2007 : Les énergies de la mer > Conclusion >
Catherine Bersani, Conseil général des Ponts MEDADBiographie :
BERSANI CatherineCompte rendu :
Voir la vidéo de
Catherine Bersani
Transcription :
19 octobre 2007 Conclusion
Discours de Catherine Bersani
Je vais être très brève, Yvon Bonnot vous a dit pourquoi, mais je voudrais d’abord rappeler, puisque sur l’écran, on voit MEDAD à côté de mon nom – ce qui est un honneur pour moi – que nous sommes dans un monde qui change. L’Etat change aussi : le MEDAD est le Ministère de l’Ecologie, du Développement et de l’Aménagement Durable. C’est la réunion de grandes puissances administratives qui ont des missions extrêmement importantes. Il y a la Direction Générale des Energies et des Matières Premières, la Direction de l’Evaluation Environnementale, la Direction Générale de l’Urbanisme et de la Construction, la Direction Générale des Transports et de la Mer. Chacune de ces grandes entités – et bien d’autres – exercent des missions de service public. Je ne suis qu’un modeste membre du Conseil général des Ponts et Chaussées, organisme de réflexion, de concertation et de proposition qui a, au privilège de l’âge, l’avantage de n’être inféodé à aucune de ces grandes entités et quelquefois d’être sollicité par elles pour les aider à définir ou transformer des politiques publiques. Le propos que Brigitte Bornemann-Blanc m’a demandé de tenir était de vous dire quelle est la réaction de l’Etat à l’issue de ces deux jours d’entretiens. Au-delà de ce que nous pensons tous, et pas seulement l’Etat, c’est-à-dire que cela a été extrêmement riche et fertile, je voudrais juste rappeler rapidement que dans ce contexte-là, l’Etat a trois rôles qu’il doit assumer et dont il ne doit sacrifier aucun. C’est la démarche stratégique qui lui incombe, démarche articulée au niveau européen et qui, sur le plan concret, doit se traduire par trois mots : connaître, éclairer et débattre.

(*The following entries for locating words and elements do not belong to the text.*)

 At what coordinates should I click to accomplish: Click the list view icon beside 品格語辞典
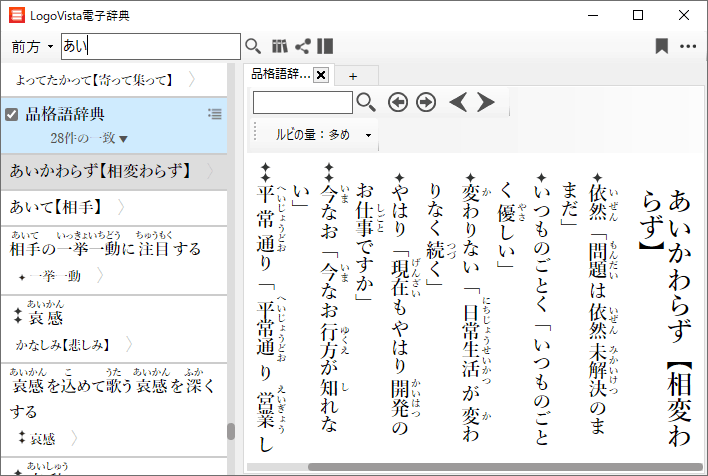(x=214, y=114)
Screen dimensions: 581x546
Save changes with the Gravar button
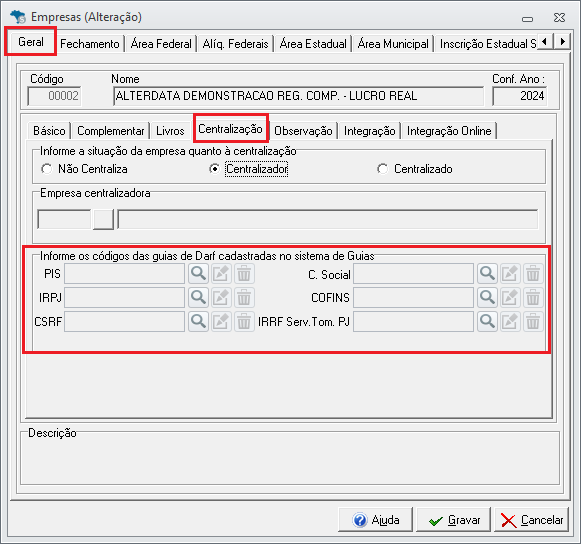[x=454, y=520]
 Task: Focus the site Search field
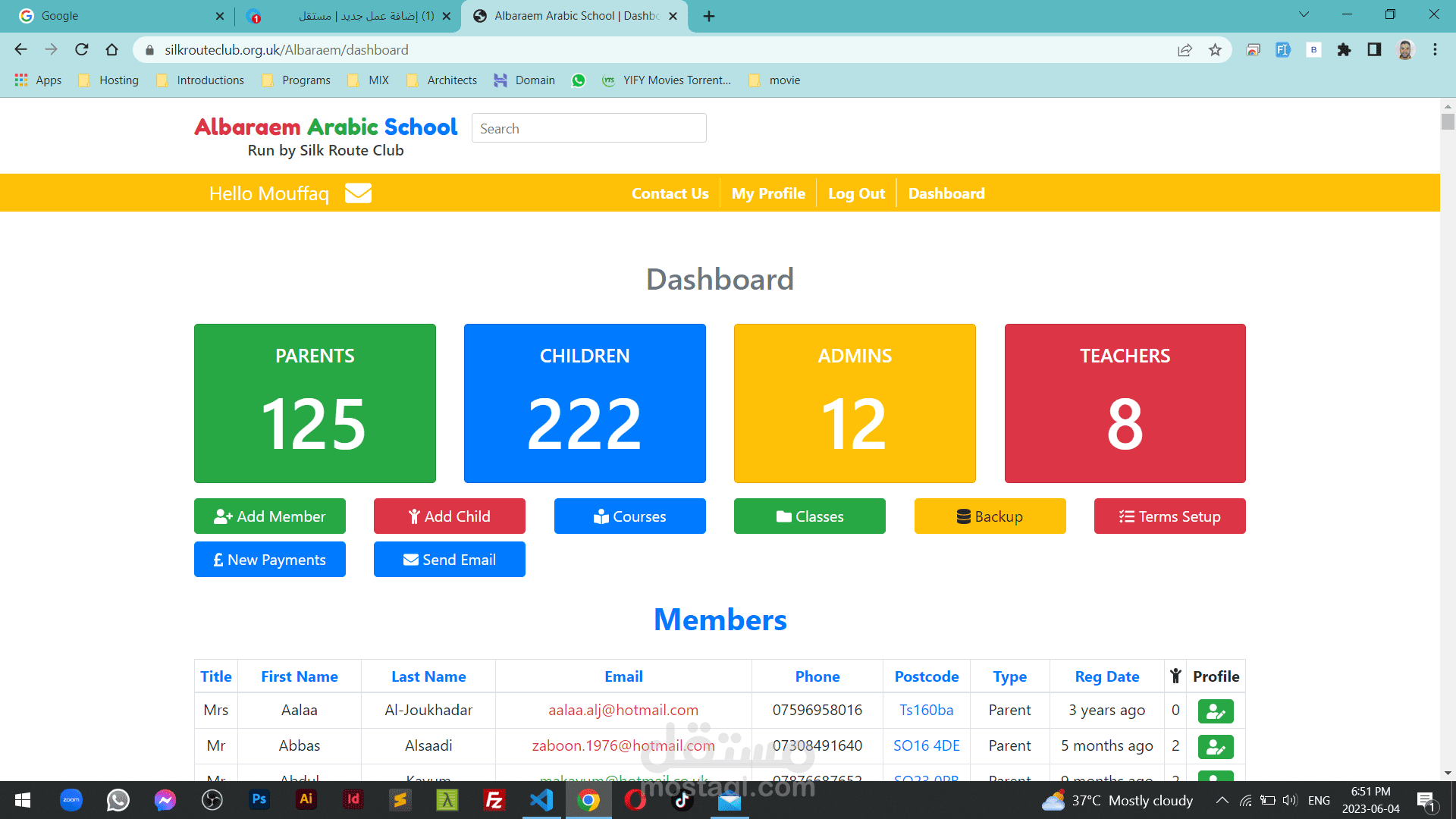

Parmi les vœux qu’a formulés Monsieur Philippe Gouverneur (Enertrag), il y en a un qui incombe en effet à l’Etat : c’est faire en sorte que la connaissance existe, ce qui n’est pas une mince affaire. On a parlé de bathymétrie ; il y a un projet collectif actuellement conduit par des grands organismes d’Etat qu’il faut faire avancer. Il s’agit du projet Litto 3D : c’est la connaissance du trait blanc qui borde le territoire français. Trait blanc entre la terre et la mer, car nous ne savons pas exactement quelle profondeur a « la terre sous la mer », à proximité de nos côtes, ni comment elle évolue. Plusieurs organismes de recherche travaillent à cela, en particulier le Service Hydrographique et Océanographique de la Marine (SHOM), qui fait les cartes maritimes et qui s’était peu intéressé jusqu’à présent au trait de côte – mais cela a changé – puisqu’il s’intéressait aux endroits où l’on pouvait naviguer et évidemment, près de la côte, par définition, on ne navigue pas très bien ! Ce projet Litto 3D est sur la table actuellement ; il fait partie du contrat collectif du SHOM et de l’Institut Géographique National, et est en discussion à l’interministériel. Ceci est un exemple de ce que fait l’Etat aujourd’hui pour favoriser les énergies de la mer notamment, et pas seulement.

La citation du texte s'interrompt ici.